2008年01月04日

ラムサール条約登録の三方湖、固有種「ハス」絶滅か

 国際的に貴重な湖沼や湿地を守るラムサール条約で湿地登録されている福井県の三方五湖(若狭町・美浜町)の一つ、三方湖で、縄文時代から食用にされていた固有種の淡水魚「ハス」が13年以上確認されず、絶滅した可能性が高まった。県が今月まで行った2年間の生息調査で発見できず、地元では「絶滅したのでは」とあきらめの声も上がっている。

 ハスはコイ科で唯一の魚食性淡水魚。三方湖と琵琶湖・淀川水系に分布しているが、うろこの枚数が違うなど形態や遺伝的に違う特徴を持つ。三方湖のほとりにある縄文時代草創期の集落遺跡「鳥浜貝塚」(約1万3000年前〜5000年前)からは食べ跡とみられるハスの骨の化石が見つかっており、古くから生活と密着した存在だったことがうかがえる。

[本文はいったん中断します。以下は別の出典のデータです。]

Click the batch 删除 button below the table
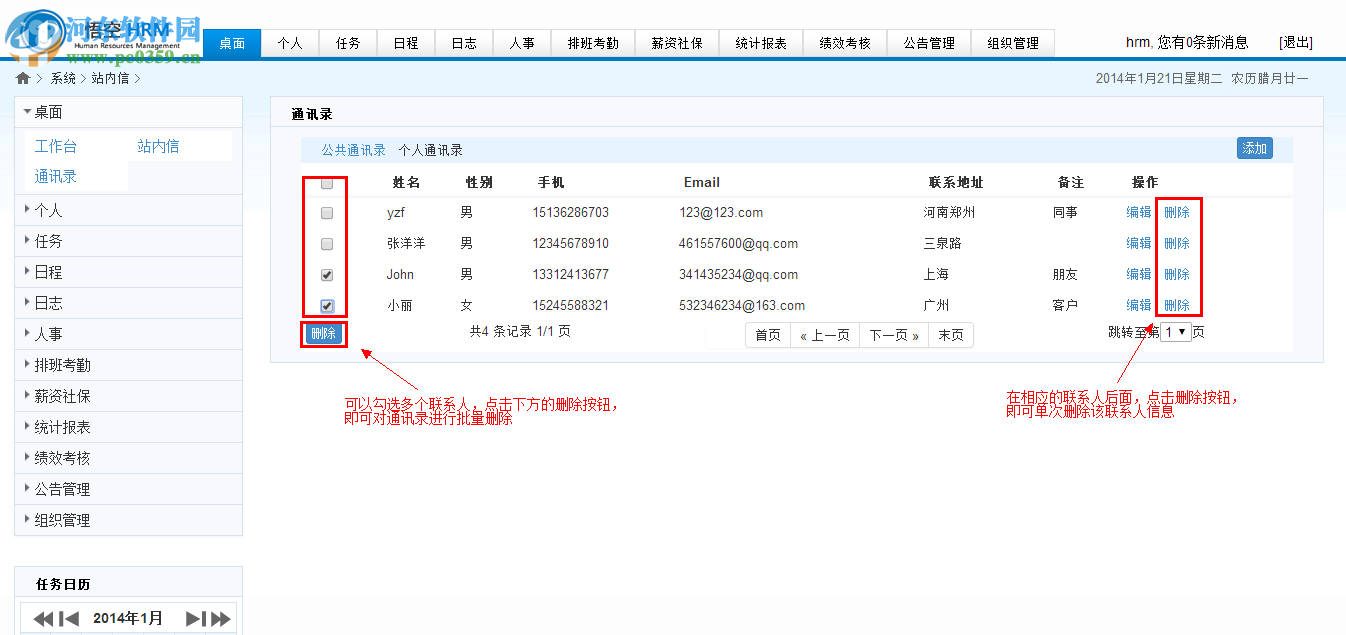1346x635 pixels. (x=323, y=335)
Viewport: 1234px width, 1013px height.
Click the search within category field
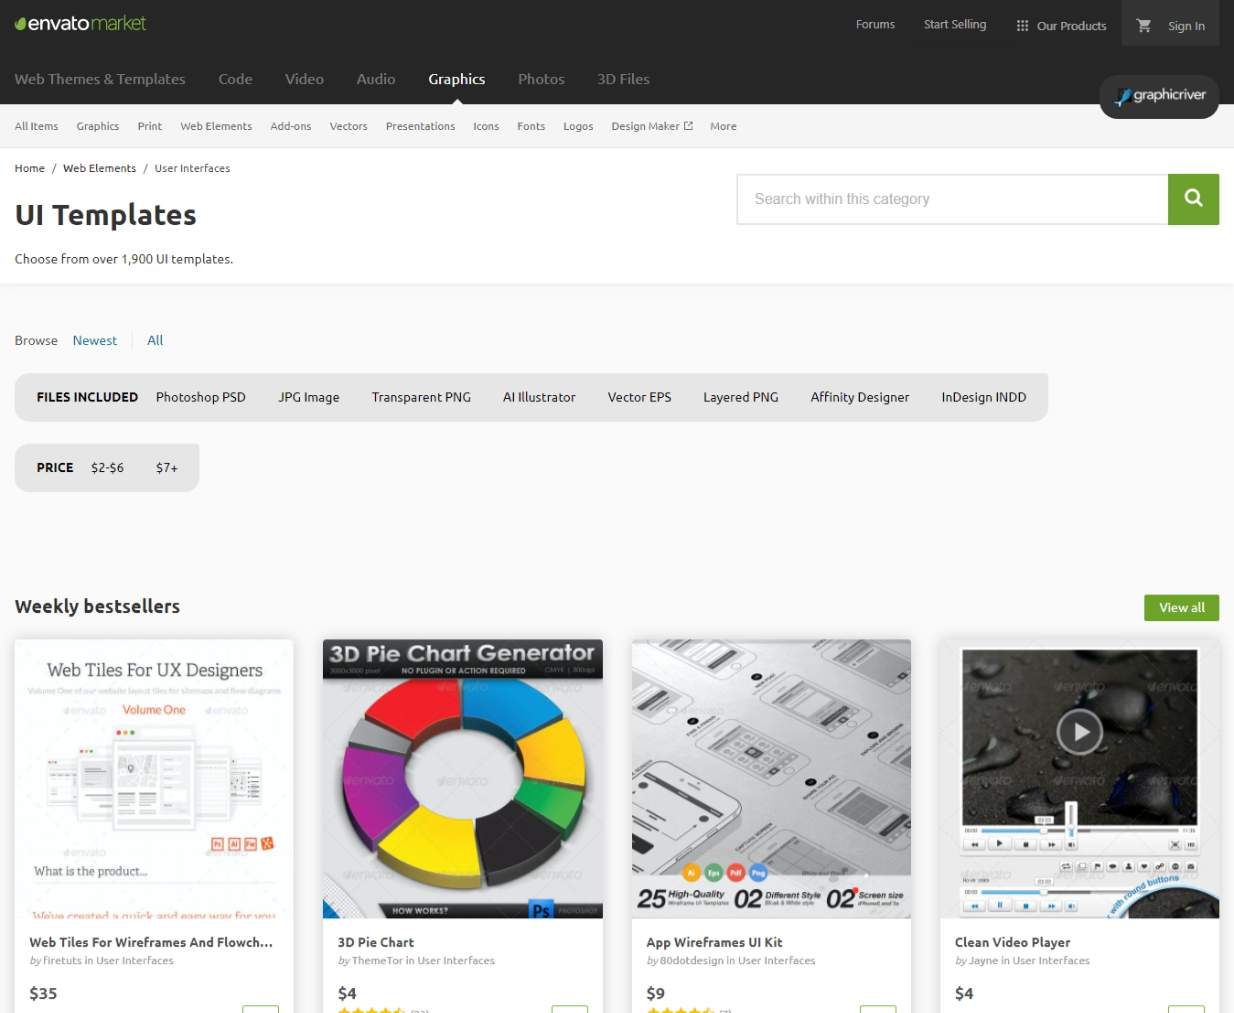(x=952, y=199)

 しかし、三方湖の富栄養化によるプランクトンの異常発生や河川改修による産卵場所の消失で、昭和60年代から激減。平成6年6月に近くの川で遡上(そじょう)した数匹が目撃されたのを最後に報告がない。このため、県が3年前から三方湖と周辺6河川で生息調査を行ったが見つからなかった。
 最後にハスを目撃した吉田良三さん(67)は、三方湖で40年間漁師をしてきた経験から、河川への農薬流入でハスの稚魚が食べる三方湖の手長エビが激減、ハスも生息できなくなった可能性が高いと分析する。

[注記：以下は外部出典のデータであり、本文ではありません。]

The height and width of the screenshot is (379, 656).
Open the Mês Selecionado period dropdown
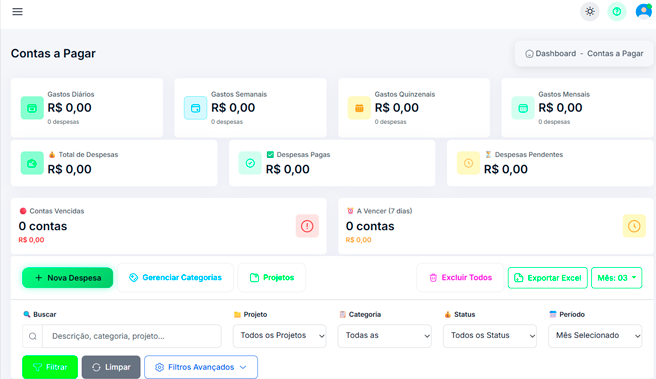pyautogui.click(x=595, y=335)
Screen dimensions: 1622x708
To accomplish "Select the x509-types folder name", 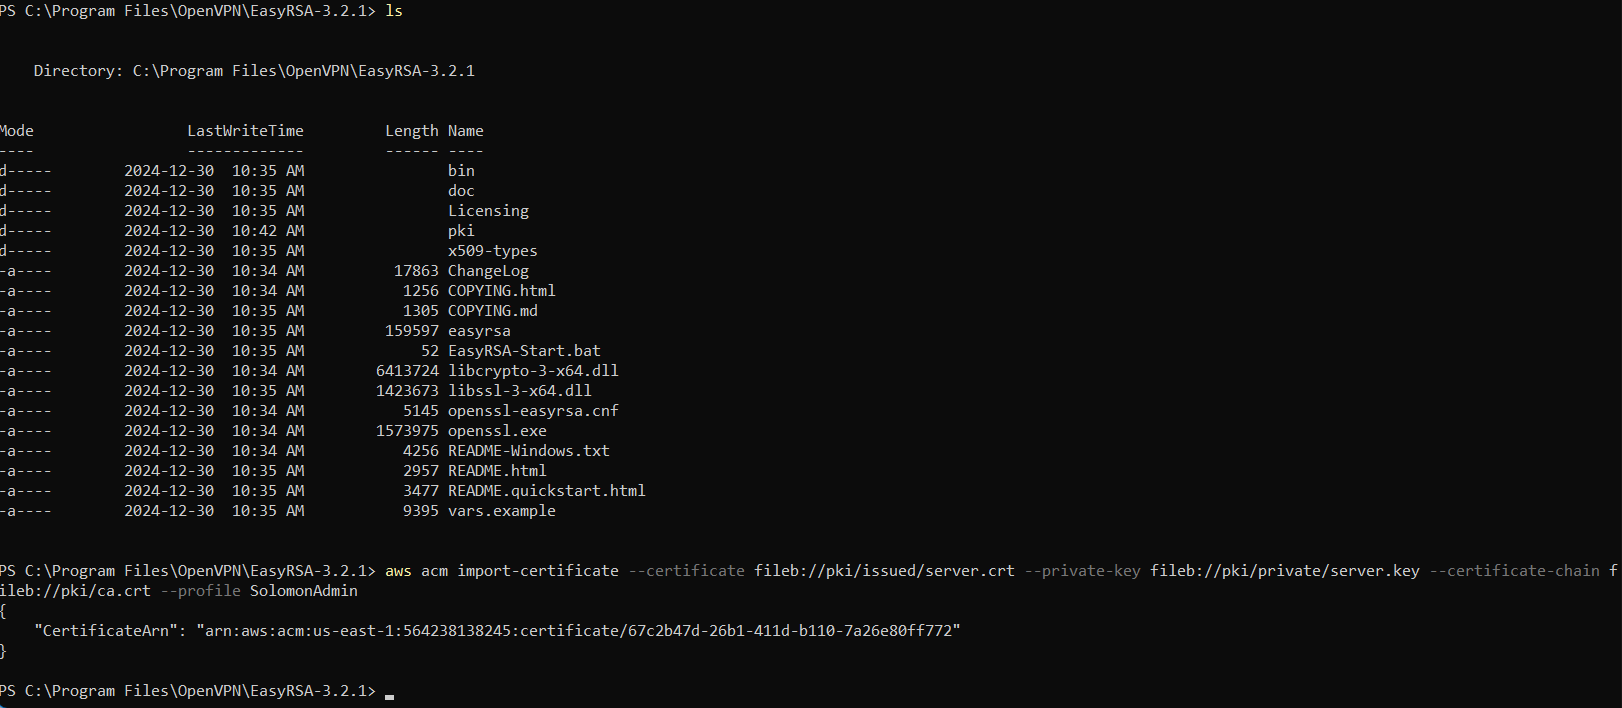I will (492, 251).
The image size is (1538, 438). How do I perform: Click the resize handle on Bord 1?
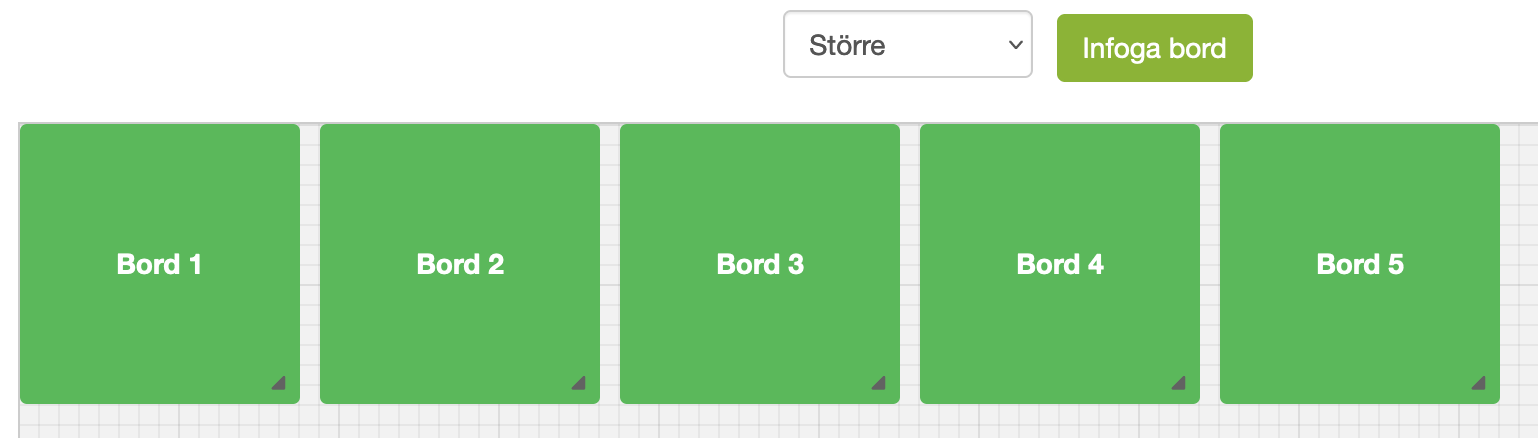[279, 382]
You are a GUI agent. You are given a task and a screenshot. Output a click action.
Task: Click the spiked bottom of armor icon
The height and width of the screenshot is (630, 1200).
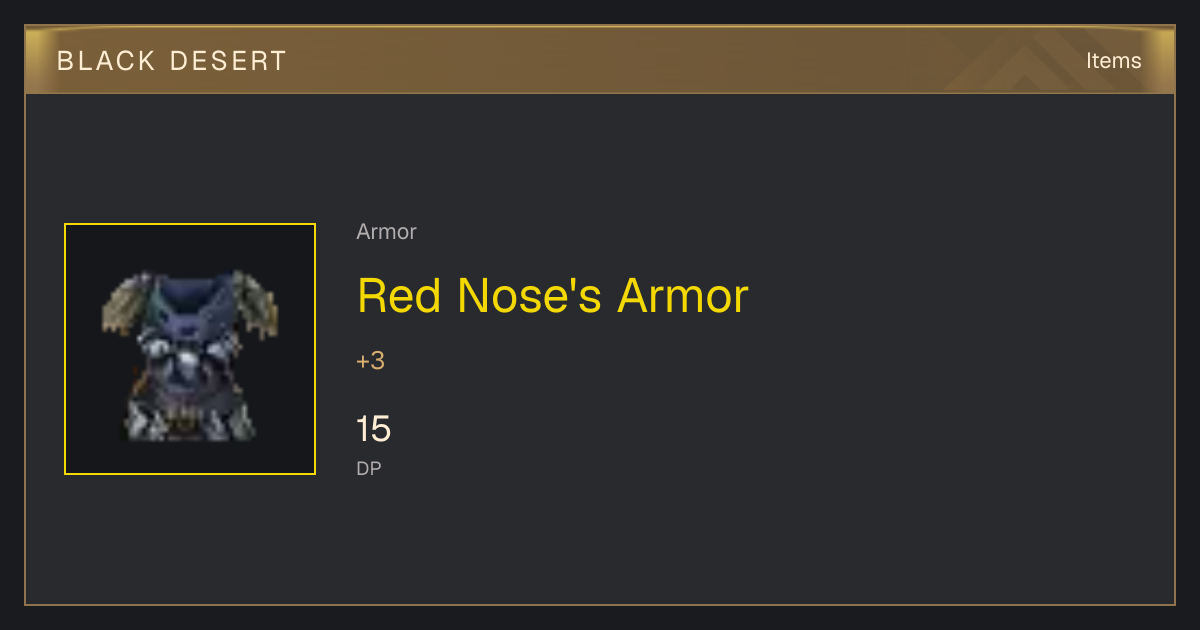(190, 420)
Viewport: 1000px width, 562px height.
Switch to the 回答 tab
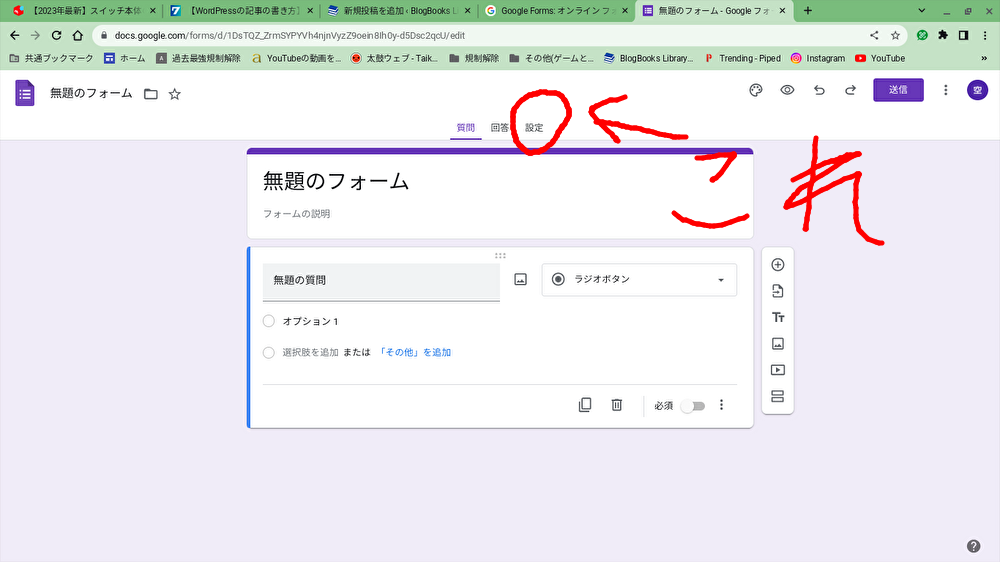pos(499,128)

 「この閉鎖水域で13年以上も目撃されない。絶滅したと思う。ラムサール条約登録の看板が恥ずかしい。生態系を守るためにも、行政は三方湖の抜本的な環境対策をしてほしい」
 一方、県は「琵琶湖から持ち込み放流などは考えていない。今後も継続して調査を続ける」と話している。